Para as eleições deste outono quer os socialistas, quer o PPD/PSD, quer o Chega já têm os seus candidatos para presidente da Câmara, o que é sempre uma escolha determinante para os resultados. O PS escolheu Mário Balsa, professor de Português, ex-candidato à Assembleia da República e ex-chefe do gabinete de Jorge Faria, que pretende “corporizar o espírito transformador que a cidade precisa para devolver a esperança e tranquilidade que as pessoas merecem”. Rui Madeira, professor auxiliar na Faculdade de Motricidade Humana de Lisboa, é o candidato pelo PPD/PSD, perdeu as últimas autárquicas em 2021 por “um autocarro” de votos, menos 62 que o PS, é dos três candidatos o único com experiência no executivo autárquico e quer para o novo mandato “aumentar o nível de desenvolvimento do Entroncamento”. E quanto ao Chega, o seu candidato à Câmara será o sociólogo e gestor Nelson Cunha, teve uma experiência como emigrante na Alemanha e no Reino Unido, tem uma empresa unicórnio em Lisboa e já sublinhou que a cidade “precisa de recuperar os valores de cidadania, como o respeito pelo próximo, o civismo e a solidariedade”.

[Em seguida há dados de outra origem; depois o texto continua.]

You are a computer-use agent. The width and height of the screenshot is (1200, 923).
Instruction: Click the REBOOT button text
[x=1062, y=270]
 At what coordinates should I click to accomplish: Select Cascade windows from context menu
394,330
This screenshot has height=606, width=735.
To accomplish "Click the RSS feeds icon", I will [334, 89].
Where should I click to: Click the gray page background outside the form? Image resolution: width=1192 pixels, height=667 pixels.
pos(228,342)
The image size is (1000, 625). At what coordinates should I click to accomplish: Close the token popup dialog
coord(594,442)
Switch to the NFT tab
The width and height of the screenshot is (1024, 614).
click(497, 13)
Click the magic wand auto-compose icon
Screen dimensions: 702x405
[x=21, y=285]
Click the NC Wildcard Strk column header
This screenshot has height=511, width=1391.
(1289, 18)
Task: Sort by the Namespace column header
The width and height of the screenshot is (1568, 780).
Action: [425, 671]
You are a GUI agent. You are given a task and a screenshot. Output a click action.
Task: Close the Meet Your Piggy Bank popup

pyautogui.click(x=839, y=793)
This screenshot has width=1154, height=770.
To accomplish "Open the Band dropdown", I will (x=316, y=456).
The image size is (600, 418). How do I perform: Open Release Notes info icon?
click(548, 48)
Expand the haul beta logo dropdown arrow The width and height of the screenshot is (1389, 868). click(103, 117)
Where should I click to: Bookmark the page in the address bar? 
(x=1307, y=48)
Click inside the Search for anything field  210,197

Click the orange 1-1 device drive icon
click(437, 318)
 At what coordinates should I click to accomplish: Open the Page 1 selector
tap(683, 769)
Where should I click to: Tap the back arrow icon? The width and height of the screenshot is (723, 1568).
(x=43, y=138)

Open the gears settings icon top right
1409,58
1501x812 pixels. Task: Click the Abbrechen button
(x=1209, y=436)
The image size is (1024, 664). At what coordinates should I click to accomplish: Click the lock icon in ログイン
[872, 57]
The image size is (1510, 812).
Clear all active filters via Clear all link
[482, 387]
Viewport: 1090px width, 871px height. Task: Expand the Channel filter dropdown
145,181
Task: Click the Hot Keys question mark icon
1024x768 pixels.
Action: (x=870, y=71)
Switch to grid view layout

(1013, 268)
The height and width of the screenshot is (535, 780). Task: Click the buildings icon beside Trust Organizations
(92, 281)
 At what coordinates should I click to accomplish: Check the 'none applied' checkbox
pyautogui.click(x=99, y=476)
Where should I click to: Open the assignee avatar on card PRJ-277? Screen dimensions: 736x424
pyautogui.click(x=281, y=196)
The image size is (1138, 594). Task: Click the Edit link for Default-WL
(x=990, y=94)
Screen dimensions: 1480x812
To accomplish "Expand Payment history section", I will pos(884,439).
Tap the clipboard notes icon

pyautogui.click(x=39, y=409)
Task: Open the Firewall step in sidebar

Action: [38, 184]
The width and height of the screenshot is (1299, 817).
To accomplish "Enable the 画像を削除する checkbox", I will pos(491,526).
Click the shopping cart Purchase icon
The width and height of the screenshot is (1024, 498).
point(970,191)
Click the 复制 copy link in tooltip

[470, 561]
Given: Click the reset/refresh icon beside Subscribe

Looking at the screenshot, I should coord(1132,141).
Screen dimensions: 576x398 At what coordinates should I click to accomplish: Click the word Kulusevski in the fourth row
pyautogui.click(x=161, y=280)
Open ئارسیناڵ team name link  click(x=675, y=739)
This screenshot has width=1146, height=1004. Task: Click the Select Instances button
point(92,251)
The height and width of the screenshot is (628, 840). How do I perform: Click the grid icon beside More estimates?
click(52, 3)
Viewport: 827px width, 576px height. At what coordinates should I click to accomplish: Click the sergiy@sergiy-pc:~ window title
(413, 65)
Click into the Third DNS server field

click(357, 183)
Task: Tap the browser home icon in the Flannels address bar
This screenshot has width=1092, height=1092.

Um dos três será o próximo presidente do executivo da cidade ferroviária, julgo que nenhum terá os favores de correr na pista 1, por dentro, e tenho a convicção de que há uma faceta da cidade que vai, de uma forma mais declarada ou implícita, tomar conta dos debates deste ano, o que nunca ocorreu em 2021, nem antes, nem podia ocorrer. E esse aspeto está relacionado com a profunda mudança na estrutura social que tem ocorrido no Entroncamento, sobretudo nos últimos três anos, e fruto da abertura das fronteiras de Portugal a cidadãos estrangeiros, em particular do Brasil, Angola, Cabo Verde, Guiné, Ucrânia e Índia, entre outros, que trouxeram para a cidade pessoas de 53 países e a transformaram numa verdadeira “sociedade das nações”, já a ter as suas experiências singulares nas próprias escolas. A integração adequada (cultural, educacional, habitacional…) destes milhares de homens, mulheres e crianças é ou deve ser a pedra de toque – para além de outros aspetos mais habituais e comuns, como a economia, a segurança ou as escolas – a encarar pelos candidatos. O Entroncamento não estava (nem podia estar) preparado para este fenómeno. E, pessoalmente, não tenho grandes dúvidas de que no outono vencerá quem, sobre esta matéria tão fulcral, trouxer as propostas mais sensatas, equilibradas e exequíveis – as souber expor aos entroncamentenses e não se deixar ir atrás do alarido dos extremismos, que sempre criam mais muros e estão prontos a destruir pontes.